乙彦は目の前のヨーグルトドリンクを指差し、
「飲んだほうがいい。それから考えよう」
それだけ伝えた。
──水鳥中学生徒会の悲惨さをはるかに超える環境だ、これは。
腹を割って話し合いたいという乙彦のスタンスと、面白おかしくみんなハッピーならそれでいいだろとせせら笑う総田の方針と。ぶつかり合い喚きあった中学時代。渦中にいた頃は自分でもわけがわからなかったが、離れてみてわかる。視野が狭すぎるだけだった。

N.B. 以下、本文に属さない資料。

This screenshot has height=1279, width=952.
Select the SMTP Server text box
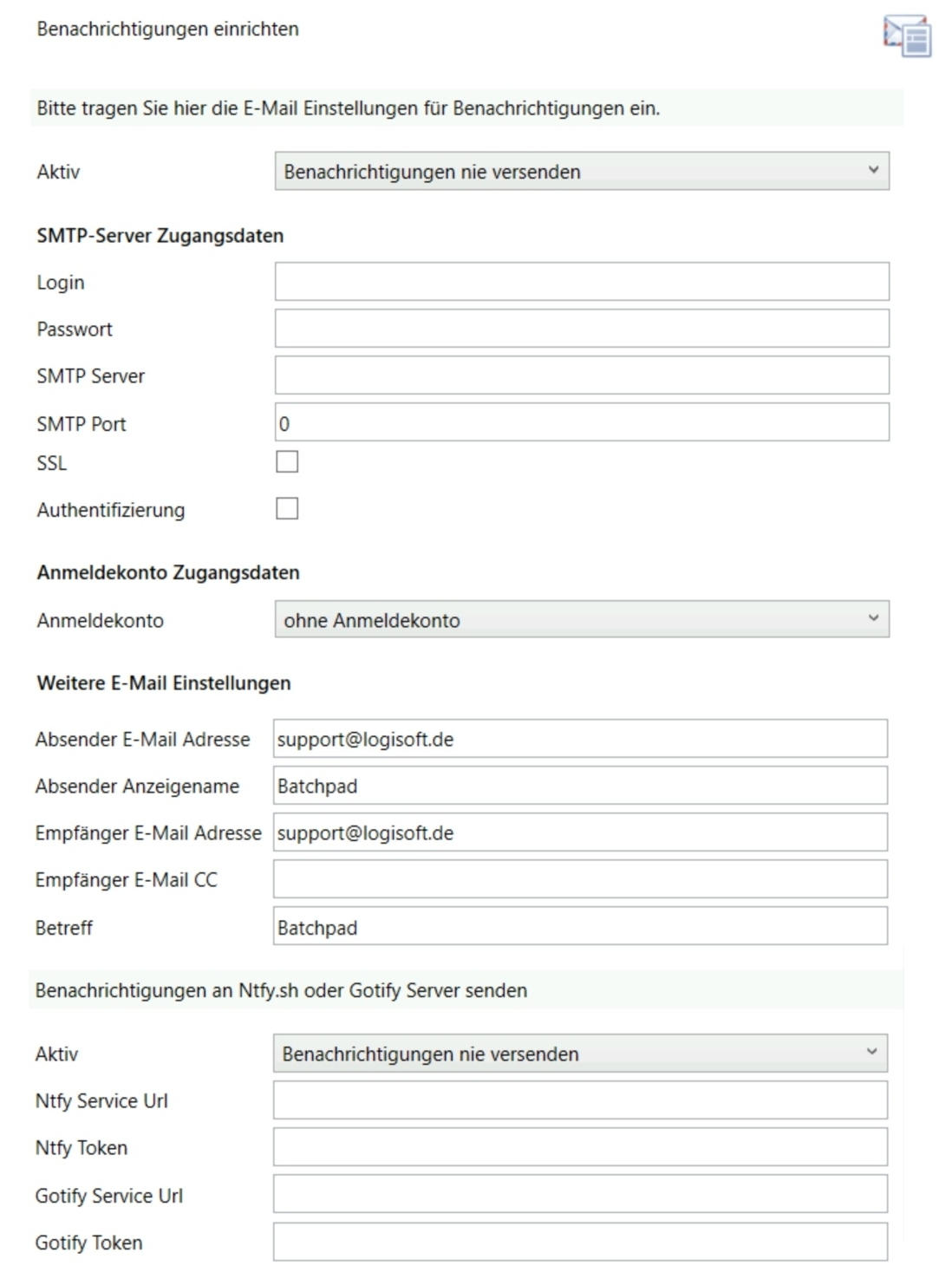[x=581, y=375]
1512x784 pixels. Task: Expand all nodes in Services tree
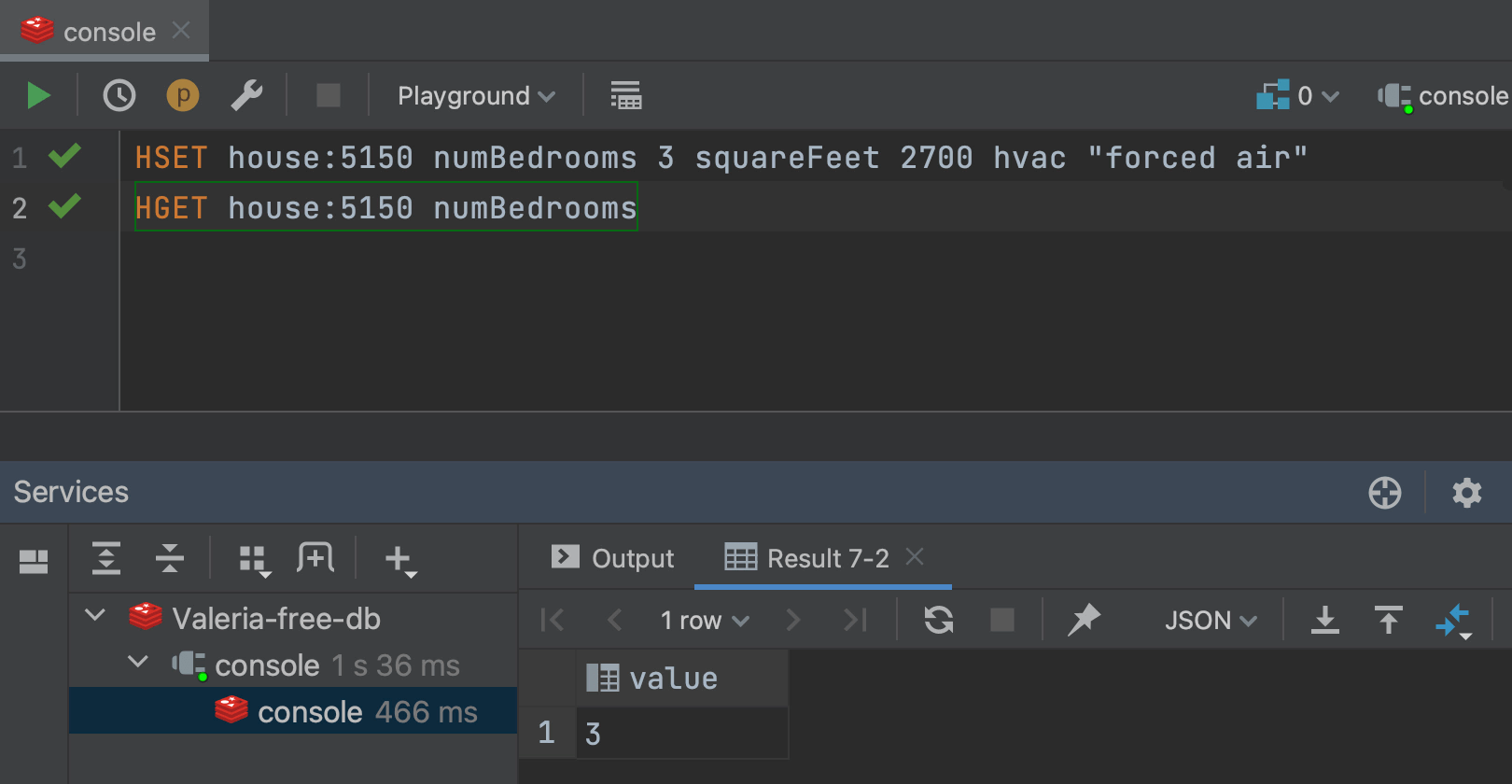point(106,558)
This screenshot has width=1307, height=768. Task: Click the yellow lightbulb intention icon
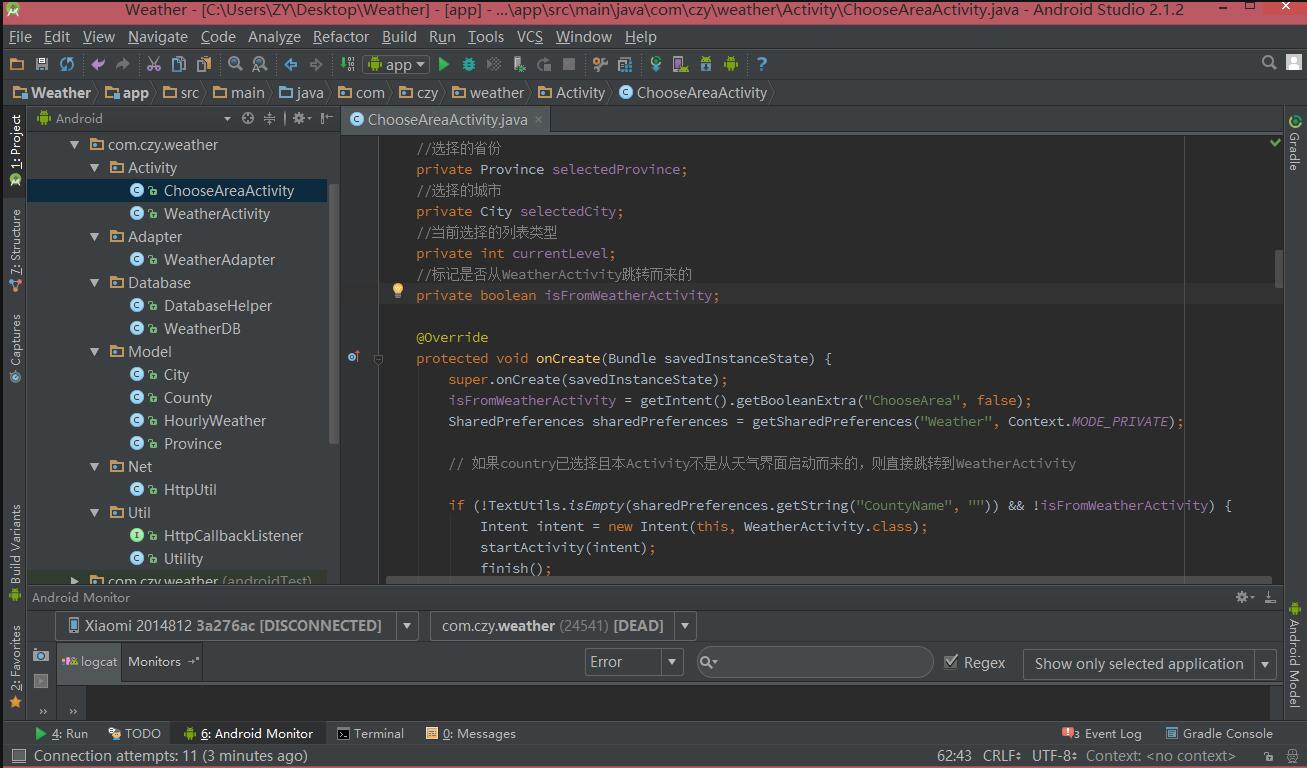coord(397,291)
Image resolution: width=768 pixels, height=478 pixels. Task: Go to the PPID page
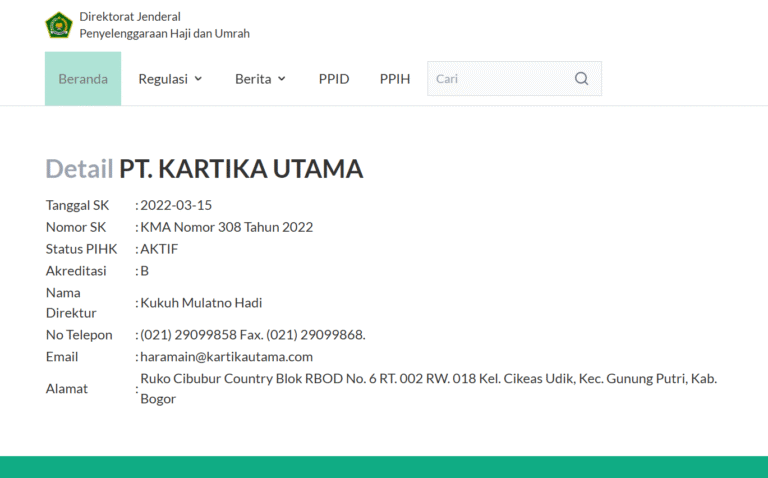tap(334, 79)
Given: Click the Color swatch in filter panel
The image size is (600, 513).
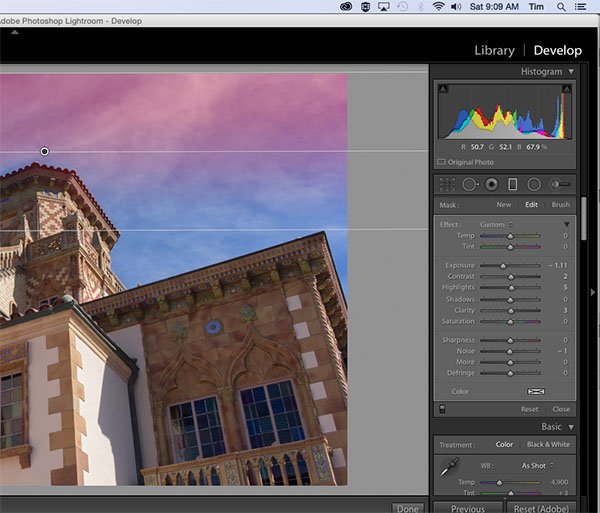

自覚したのは青大附高に進学してさまざまな価値観の奴らと出会い気づいたことだったし、もしかしたら中学卒業間際に総田とささやかながら和解らしきものをしたのも影響しているのかもしれない。百パーセント受け入れられるわけではないけれども、別の方法があってもいいのだと意識できるようにはなってきた。教師と腹をかち割るのに時間のかかる奴も居れば、自分なりのルートでもって路を切り開く奴だっている。さまざまだ。
──水野さんには誰か助けてくれる人いるんだろうか。たとえばあの、霧島のお姉さんにあたる人とか。元青大附中の評議委員だったんだ。一緒に学校祭へ来るくらい親しいのだから支えにはなってくれているんじゃないのか?
「水野さん、この前の雅弘の学校で会った、霧島さんという人」
切り出してみた。
「あの人は一緒に生徒会に入らなかったのか?」
「霧島さんのことね」
水野さんは頷いた。初めてストローに指を触れた。首を振った。
「陰で助けてくれるとは言ってくれたけど、もう表には出たくない、そう言ってたわ」
「表に? 確か元評議じゃ」
言いかけた乙彦に、水野さんはきっぱりと答えた。
「これ以上霧島さんに辛い想いをさせたくないの。それが、私の立候補した理由だから」
はつかねずみのようなあどけない瞳が、凛とした光を湛えていた。
撃たれた。
「おとひっちゃん、ごめん遅くなって。ちょっと別の部屋でうちの高校の友だちと鉢合わせしちゃってさ。ごめんごめん」
「注文するにしてはずいぶん遅かったな」
ジュース注文するにしてもずいぶんかかるものだ。乙彦がつっこむと雅弘はかくっと頭を下げ、
「ロビーでちょこっとしゃべってただけなんだけど、ついつい。ごめん」
水野さんのくれた紙袋を改めて自分のかばんにしまいこんだ。その様子を水野さんがやはりじっと見つめているのに気がつき、また心臓がじりりと鳴った。
──水野さんはやはり、まだ、なんだ。